Nikâhta mehr gerekir. Fakat kadın isterse mehrinden vazgeçer. Mehr istememesi, kendisini karşılıksız bağışlaması demektir. Peygamber'in mehr vererek evlendiği ve evlenebileceği kadınlar sayıldıktan sonra kendisini hibe eden kadınların da ona helâl olduğu bildirilmiştir. Peygamber için böyle bir kadınla birleşmekte nikâh şart değildir. Çünkü nikâh şart olsa bu, herkes için geçerli olur. "Bir mehr kestiğiniz takdirde, henüz dokunmadan onları boşamışsanız, kestiğinizin yarısını verin. Ancak kadınlar vazgeçerler, yâhut nikâh bağı elinde bulunan kimse vazgeçerse başka" (Bakara Sûresi: 237) âyetinin gösterdiği üzere bir kadın mehrini kocasına bağışlayabilir. Akit esnasında mehr kesilmemişse mehr-i misl gerekir. Ancak Hz. Peygamber'e mahsus olmak üzere mehrsiz, velîsiz, akitsiz olarak kendisini bağışlayan kadınla evlenmek helâl kılınmıştır.
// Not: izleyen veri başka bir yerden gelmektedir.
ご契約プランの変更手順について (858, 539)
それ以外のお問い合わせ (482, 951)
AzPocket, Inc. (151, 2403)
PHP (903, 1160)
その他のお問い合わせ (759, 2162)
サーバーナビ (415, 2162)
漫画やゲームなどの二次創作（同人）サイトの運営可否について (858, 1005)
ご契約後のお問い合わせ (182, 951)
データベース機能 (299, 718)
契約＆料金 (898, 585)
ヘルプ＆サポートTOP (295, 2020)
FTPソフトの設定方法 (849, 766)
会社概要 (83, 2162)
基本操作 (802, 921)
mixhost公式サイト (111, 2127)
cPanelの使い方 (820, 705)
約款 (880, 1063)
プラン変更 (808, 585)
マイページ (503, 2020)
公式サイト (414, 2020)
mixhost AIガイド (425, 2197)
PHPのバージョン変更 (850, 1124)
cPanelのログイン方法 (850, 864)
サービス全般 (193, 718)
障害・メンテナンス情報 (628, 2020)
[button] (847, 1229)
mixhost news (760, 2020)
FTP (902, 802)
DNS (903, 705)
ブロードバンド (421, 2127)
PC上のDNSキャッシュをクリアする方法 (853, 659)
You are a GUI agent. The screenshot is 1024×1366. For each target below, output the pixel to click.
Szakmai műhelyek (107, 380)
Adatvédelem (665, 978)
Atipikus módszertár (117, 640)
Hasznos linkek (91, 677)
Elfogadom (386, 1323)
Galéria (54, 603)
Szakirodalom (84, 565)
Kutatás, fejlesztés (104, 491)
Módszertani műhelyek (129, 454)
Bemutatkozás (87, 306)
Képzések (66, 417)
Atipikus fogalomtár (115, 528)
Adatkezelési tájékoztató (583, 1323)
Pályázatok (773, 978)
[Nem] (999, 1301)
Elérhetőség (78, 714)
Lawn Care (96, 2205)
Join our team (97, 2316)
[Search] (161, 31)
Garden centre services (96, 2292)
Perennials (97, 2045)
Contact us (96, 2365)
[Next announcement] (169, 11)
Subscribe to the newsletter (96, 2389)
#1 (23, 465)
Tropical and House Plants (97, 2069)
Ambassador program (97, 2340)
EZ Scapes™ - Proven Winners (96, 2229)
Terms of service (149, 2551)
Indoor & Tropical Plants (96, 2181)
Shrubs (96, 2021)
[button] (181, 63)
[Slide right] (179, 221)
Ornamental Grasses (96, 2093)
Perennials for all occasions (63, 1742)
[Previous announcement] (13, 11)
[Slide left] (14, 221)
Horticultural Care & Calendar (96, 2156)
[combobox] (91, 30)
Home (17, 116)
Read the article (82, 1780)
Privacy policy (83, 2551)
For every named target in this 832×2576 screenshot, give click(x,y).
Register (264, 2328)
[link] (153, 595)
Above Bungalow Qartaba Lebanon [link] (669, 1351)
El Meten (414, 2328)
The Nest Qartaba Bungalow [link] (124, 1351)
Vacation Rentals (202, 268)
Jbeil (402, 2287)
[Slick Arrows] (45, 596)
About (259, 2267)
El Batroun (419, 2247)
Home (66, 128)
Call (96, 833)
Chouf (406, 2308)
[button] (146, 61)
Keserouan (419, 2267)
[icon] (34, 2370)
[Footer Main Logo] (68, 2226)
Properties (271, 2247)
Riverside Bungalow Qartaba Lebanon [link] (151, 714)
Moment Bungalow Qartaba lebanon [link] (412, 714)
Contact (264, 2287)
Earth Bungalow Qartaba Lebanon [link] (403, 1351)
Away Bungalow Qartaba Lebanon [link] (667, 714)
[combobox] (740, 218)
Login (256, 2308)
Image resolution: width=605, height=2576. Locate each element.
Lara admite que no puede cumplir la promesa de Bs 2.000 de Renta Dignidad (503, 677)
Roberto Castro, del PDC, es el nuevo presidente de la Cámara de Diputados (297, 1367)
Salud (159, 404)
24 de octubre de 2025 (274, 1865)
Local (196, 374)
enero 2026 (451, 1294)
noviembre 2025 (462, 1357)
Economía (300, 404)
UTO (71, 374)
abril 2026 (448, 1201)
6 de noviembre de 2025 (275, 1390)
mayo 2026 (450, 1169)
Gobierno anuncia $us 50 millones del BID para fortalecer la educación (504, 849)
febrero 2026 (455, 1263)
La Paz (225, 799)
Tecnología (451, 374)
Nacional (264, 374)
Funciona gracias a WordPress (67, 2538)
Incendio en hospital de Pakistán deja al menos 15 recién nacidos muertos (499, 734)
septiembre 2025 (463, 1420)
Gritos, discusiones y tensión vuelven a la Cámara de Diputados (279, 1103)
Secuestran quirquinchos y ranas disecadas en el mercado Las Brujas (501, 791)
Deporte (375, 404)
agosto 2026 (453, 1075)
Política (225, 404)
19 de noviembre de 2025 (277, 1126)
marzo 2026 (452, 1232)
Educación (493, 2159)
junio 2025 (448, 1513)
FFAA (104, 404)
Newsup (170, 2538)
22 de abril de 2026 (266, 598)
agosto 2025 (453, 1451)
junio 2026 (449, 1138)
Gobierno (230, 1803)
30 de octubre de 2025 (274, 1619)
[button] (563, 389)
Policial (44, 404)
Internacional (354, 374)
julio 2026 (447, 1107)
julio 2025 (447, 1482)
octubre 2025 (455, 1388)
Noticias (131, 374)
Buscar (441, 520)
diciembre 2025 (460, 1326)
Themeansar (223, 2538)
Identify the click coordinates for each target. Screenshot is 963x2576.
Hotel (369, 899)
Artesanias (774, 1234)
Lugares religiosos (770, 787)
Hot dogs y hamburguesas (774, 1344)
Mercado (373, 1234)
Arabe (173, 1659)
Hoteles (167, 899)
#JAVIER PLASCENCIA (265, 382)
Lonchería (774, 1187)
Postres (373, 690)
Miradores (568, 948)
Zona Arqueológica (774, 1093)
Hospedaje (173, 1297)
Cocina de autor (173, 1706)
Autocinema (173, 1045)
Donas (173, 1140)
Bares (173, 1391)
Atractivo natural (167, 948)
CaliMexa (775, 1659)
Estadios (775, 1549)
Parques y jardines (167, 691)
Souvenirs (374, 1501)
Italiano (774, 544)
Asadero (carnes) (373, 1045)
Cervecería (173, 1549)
Âyette kastedilen kadının kimliği hakkında değişik isimler verilir: Hâris kızı Meymûne, Huzeyme kızı Zeyneb, Hakîm kızı Havle, Câbir kızı Ümmü Şerîk, 'Ukbe ibn Ebî Mu'ayt kızı Ümmü Kulsûm. Meymûne Hz. 'Abbâs'ın baldızı idi. Hudeybiye barışından sonra Peygamber'in umre için gittiği Mekke'de amcası 'Abbâs, baldızı Meymûne'yi Peygamber'le evlendirmiş ve Peygamber'in yerine kendisi dörtyüz dirhem mehr vermiştir (Sîretu İbn Hişâm: 3/426). Böyle olduğuna göre bu izdivaçta hibe söz konusu değildir. Huzeyme kızı Zeyneb de zaten Peygamber'in zevcesi olmuştur.